Extract to read
::::::::::

The Class of 1846
Page 28
It had come the turn of one of the guns on Sumter’s left face to hurl its shot. As its cannoneer, Private John Thompson, approached to load, a sight as stirring in its way as the flag flying again over the ramparts met his eye. There at the embrasure, staring in at him with blazing eyes, was Louis Trezevant Wigfall holding a saber with a white handkerchief tied to its tip.
Wigfall was a formidable sight under any circumstances. His friend Mary Chesnut thought him “the very spirit of war.”40 He was tall and powerfully built with a wild mass of black hair tinged with gray. His straight broad brow, from which hair shot up like the vegetation on a river bank, shrouded beetling black eyebrows. His mouth was coarse and grim, his jaw square, his nose thick and argumentative. The eyes staring in at Thompson were of wonderful depth and lit, as somebody had suggested, by a light found only in the head of a wild beast, fierce yet calm. One got the feeling he would as soon kill you as look at you. He is said to have slain more than half a dozen men in duels. On the Senate floor he was venomous and taunting, indiscriminately insulting to his fellow senators and always eager for a personal confrontation. But one of his virtues, suggested by Horace Greeley, was his repugnance for conflicts between parties so palpably ill-matched, as in this case. Perhaps his greatest social failing, suggested by another admirer, was his desire to be always where he could be as rude as he pleased. And here he was at the embrasure at Fort Sumter staring rudely in at Private Thompson.41
A brief argument followed, for Thompson was no pushover either.

::::::::::

Tasks to carry out
1. Reproduce the part of the Fort Sumter passage between "The Class of" and "to its tip.", inclusive.
2. Continue the Fort Sumter passage from the point where it stops.

Dataset excerpt
::::::::::

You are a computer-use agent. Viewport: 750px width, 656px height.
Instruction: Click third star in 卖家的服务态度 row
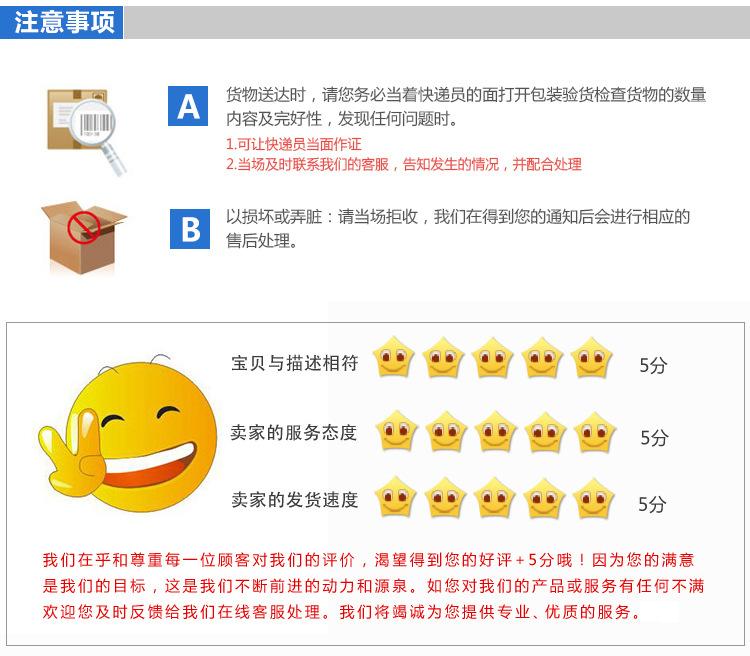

::::::::::

Answer set
1.
The Class of 1846
Page 28
It had come the turn of one of the guns on Sumter’s left face to hurl its shot. As its cannoneer, Private John Thompson, approached to load, a sight as stirring in its way as the flag flying again over the ramparts met his eye. There at the embrasure, staring in at him with blazing eyes, was Louis Trezevant Wigfall holding a saber with a white handkerchief tied to its tip.

2.
“I wish to see the commandant—my name is Wigfall and I come from General Beauregard,” the impostor announced. As he was hauled in he relinquished his sword to Thompson and turned to confront Captain Foster and Lieutenant Davis, who had stepped forward to meet him.
“Let us stop this firing,” Wigfall demanded. “You are on fire, and your flag is down—let us quit.”
“No, Sir,” Davis said, “our flag is not down. Step out here and you will see it waving over the ramparts.”
Wigfall ran out and looked up and was blinded by the smoke. Anderson, meanwhile, had arrived.
“To what am I indebted for this visit?” he asked Wigfall.
“I am Colonel Wigfall, of General Beauregard’s staff,” Wigfall replied. “For God’s sake, Major, let this thing stop. There has been enough bloodshed already.”
“There has been none on my side,” Anderson reported, “and besides, your batteries are still firing on me.”
“I’ll soon stop that.” Wigfall turned to Thompson, who still held his sword, and pointed to the handkerchief. “Wave that out there.”
Thompson said something that boiled down to “Wave it yourself,” and Wigfall snatched the sword and took a few steps toward the embrasure.
Anderson called him back. “If you desire that to be seen you had better send it to the parapet.”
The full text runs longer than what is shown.